The James Webb Space Telescope has revealed that WASP-94A b’s day and night sides are not identical. Morning and evening limbs show different cloud and aerosol distributions, suggesting winds and circulation patterns on this tidally locked exoplanet. Below are the key questions readers ask about these findings and clear, concise answers built to support quick SEO insights.
JWST used limb-resolved spectroscopy to compare the morning and evening limbs of WASP-94A b. The observations show distinct atmospheric conditions on the two limbs, driven by differences in cloud and aerosol distributions. This morning-versus-evening contrast reveals winds and atmospheric circulation that can create asymmetric climates on tidally locked exoplanets.

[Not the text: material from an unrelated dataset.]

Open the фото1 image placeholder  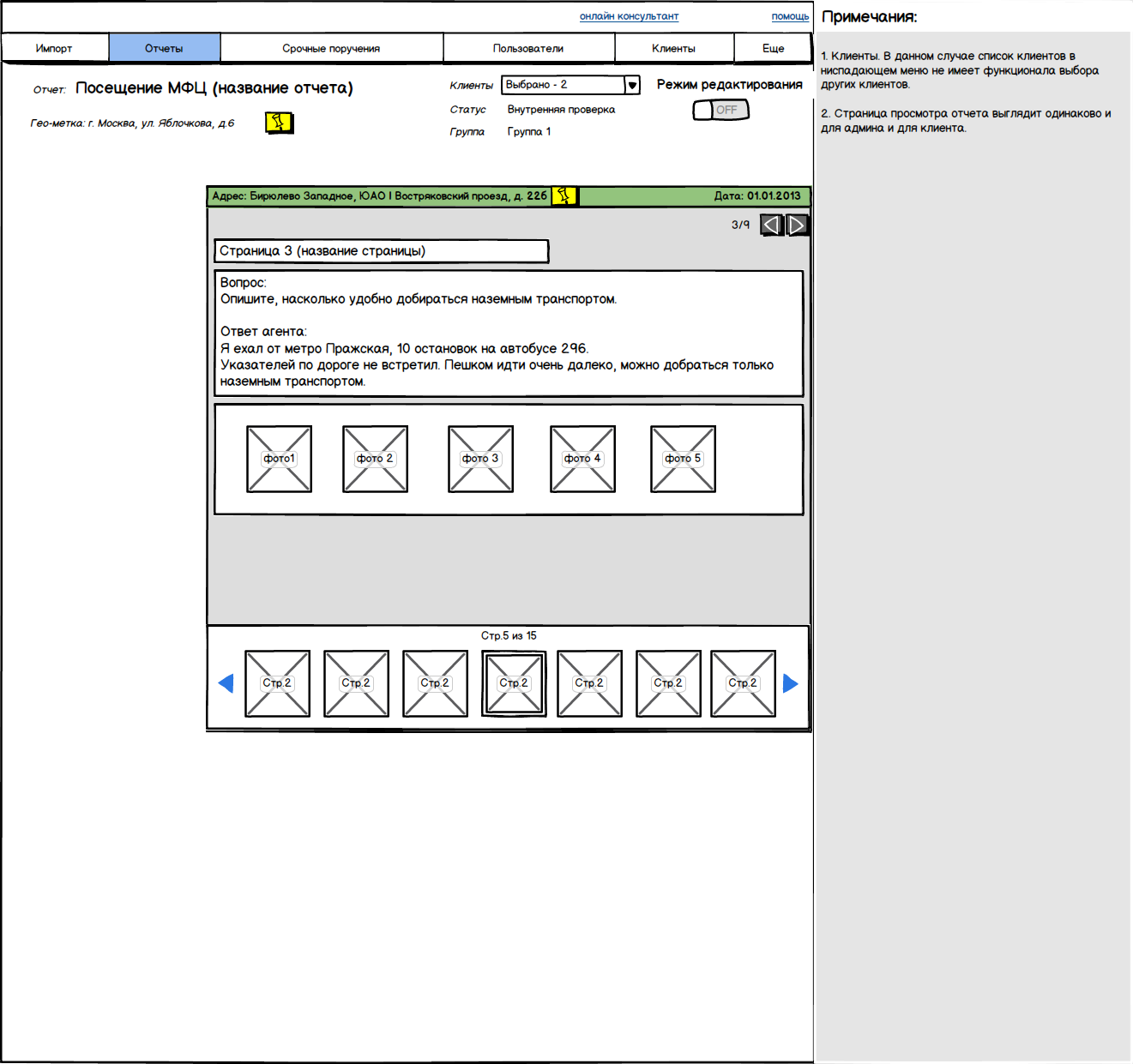click(279, 460)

Asymmetries indicate that clouds, hazes, and aerosols don’t distribute evenly across a planet’s limb. This points to dynamic weather patterns and strong winds shaping cloud formation differently on the morning side versus the evening side, which in turn affects how heat and light are absorbed and emitted.
They shed light on how extreme day-night contrasts influence atmospheric processes on worlds outside our solar system. Recognizing limb-specific conditions helps refine atmospheric models, improves interpretations of exoplanet observations, and guides future telescope campaigns targeting planetary climates across the galaxy.
Prior models often assumed more uniform atmospheres across a tidally locked planet. JWST’s limb-resolved data show that the morning and evening atmospheres can differ significantly, challenging the idea of a single, global atmospheric state and highlighting the importance of considering regional variations in climate analyses.
Limb-resolved spectroscopy looks at specific edges of a planet’s disk rather than averaging light from the whole limb. This technique isolates regional atmospheric properties, enabling detection of morning-evening differences and providing a more nuanced picture of exoplanet weather, winds, and cloud behavior.
The success of limb-resolved measurements on WASP-94A b suggests similar approaches can uncover atmospheric heterogeneity on other planets. Future observations can map wind patterns, cloud distribution, and aerosol layers across different exoplanets, refining climate models and retrieval analyses.
The differences seen here could be throwing off how we study planetary atmospheres.